Historischer Frauen-Raumflug von Blue Origin wirft Fragen zur sozialen Ungleichheit auf
Bert BiggenHistorischer Frauen-Raumflug von Blue Origin wirft Fragen zur sozialen Ungleichheit auf
Eine aktuelle Mission von Blue Origin sorgte für Schlagzeilen – als erster rein weiblich besetzter Raumflug seit 60 Jahren. Die vom Milliardär Jeff Bezos finanzierte Reise kostete zwar Millionen, brachte der Allgemeinheit jedoch kaum greifbaren Nutzen. Gleichzeitig wächst die Kluft zwischen den Superreichen und jenen, die unter den Folgen der Klimakatastrophen leiden, weiter an.

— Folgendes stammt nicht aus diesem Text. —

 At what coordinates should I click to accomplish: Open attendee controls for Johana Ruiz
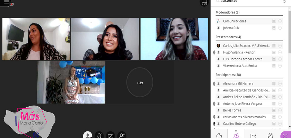[280, 28]

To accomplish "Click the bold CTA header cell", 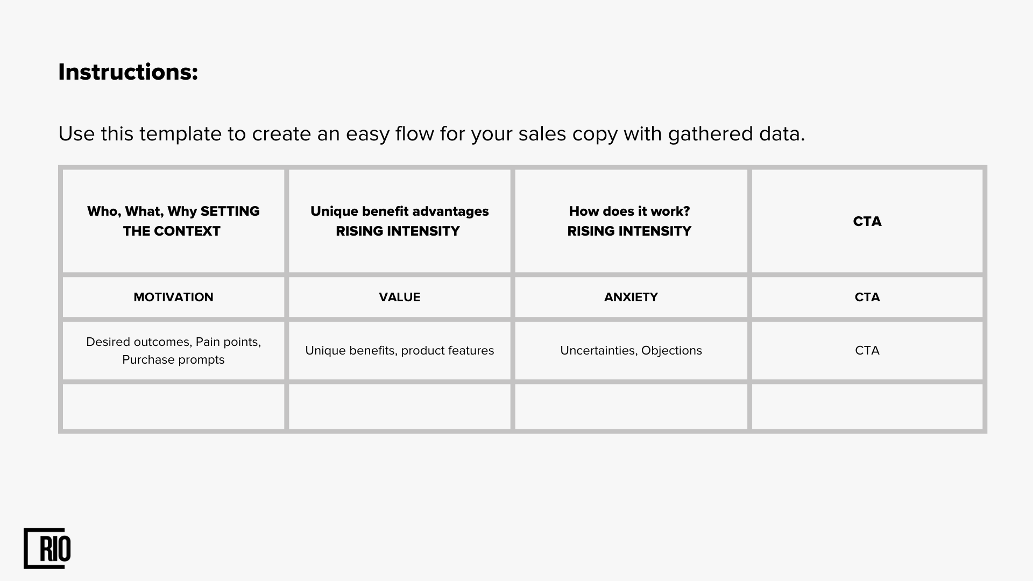I will point(867,221).
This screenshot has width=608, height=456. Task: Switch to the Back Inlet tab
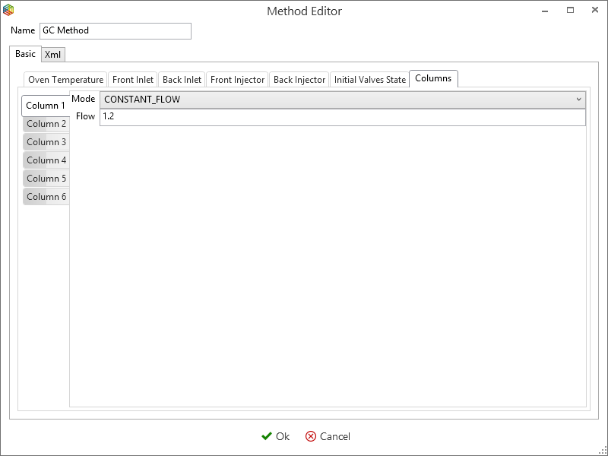pyautogui.click(x=182, y=80)
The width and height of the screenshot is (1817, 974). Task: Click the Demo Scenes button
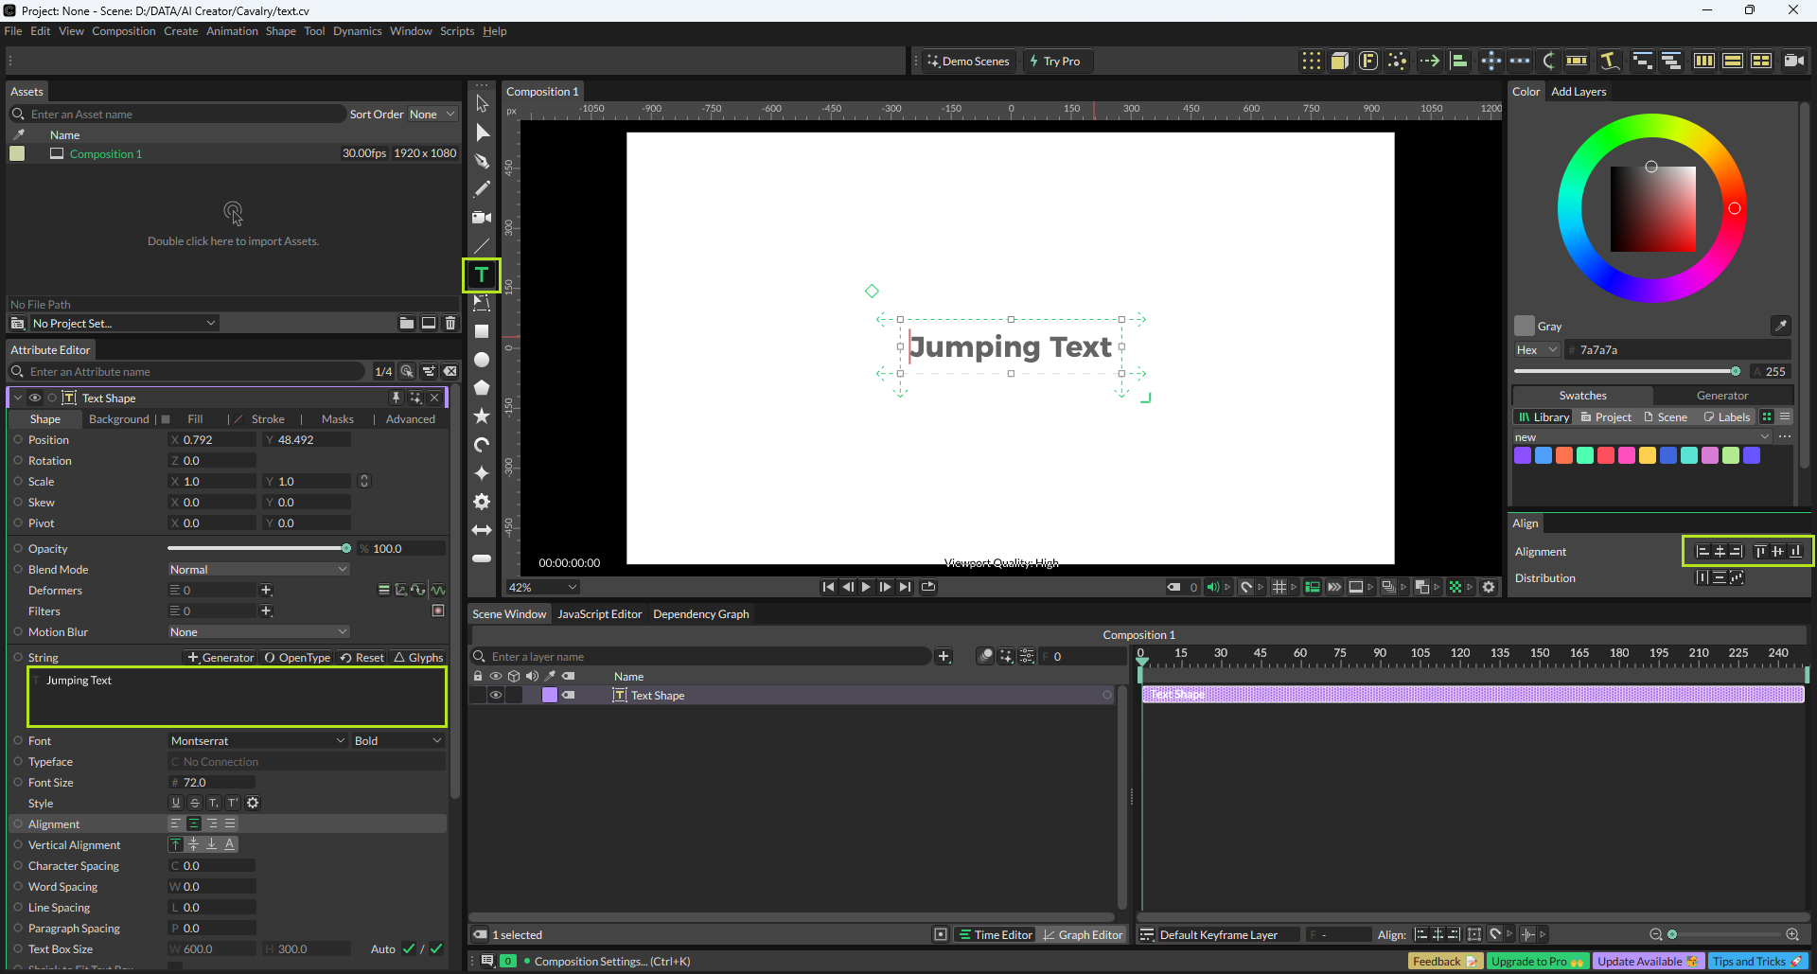[968, 62]
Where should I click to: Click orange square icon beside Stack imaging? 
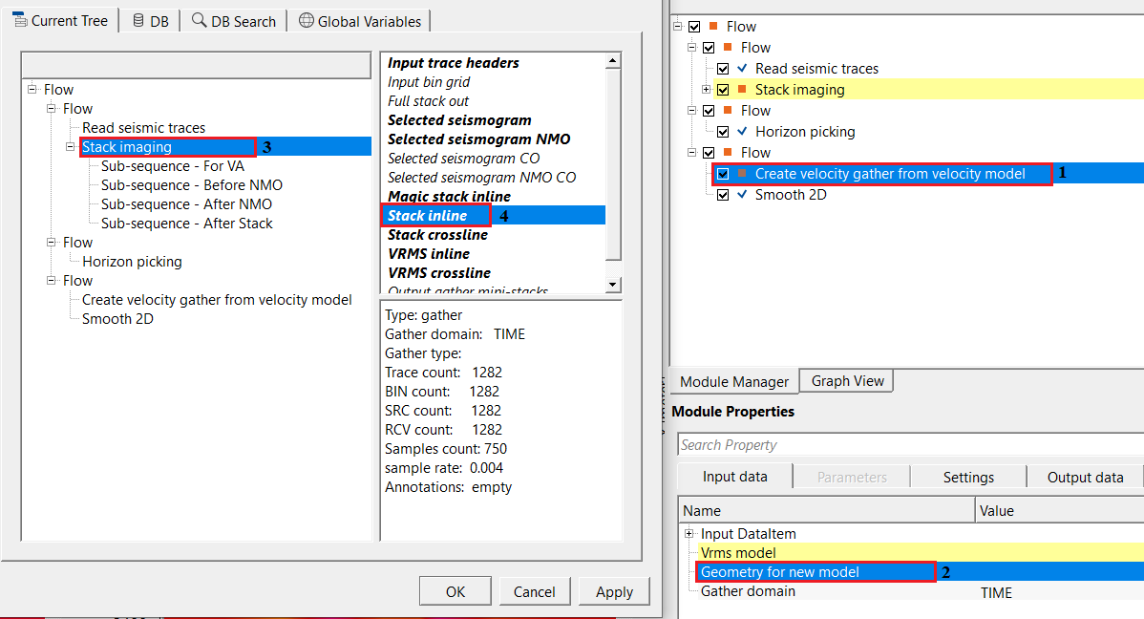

Blue Origin bietet inzwischen Raumflüge für exorbitante Summen ausschließlich der ultravermögenden Elite an. Trotz des historischen Charakters der jüngsten Mission bleibt der Einfluss auf den Alltag der meisten Menschen minimal. Der Unternehmensgründer Jeff Bezos gehört zu jenen, die sich solche luxuriösen Unterfangen leisten können, während gleichzeitig Millionen mit den Auswirkungen des Klimawandels kämpfen.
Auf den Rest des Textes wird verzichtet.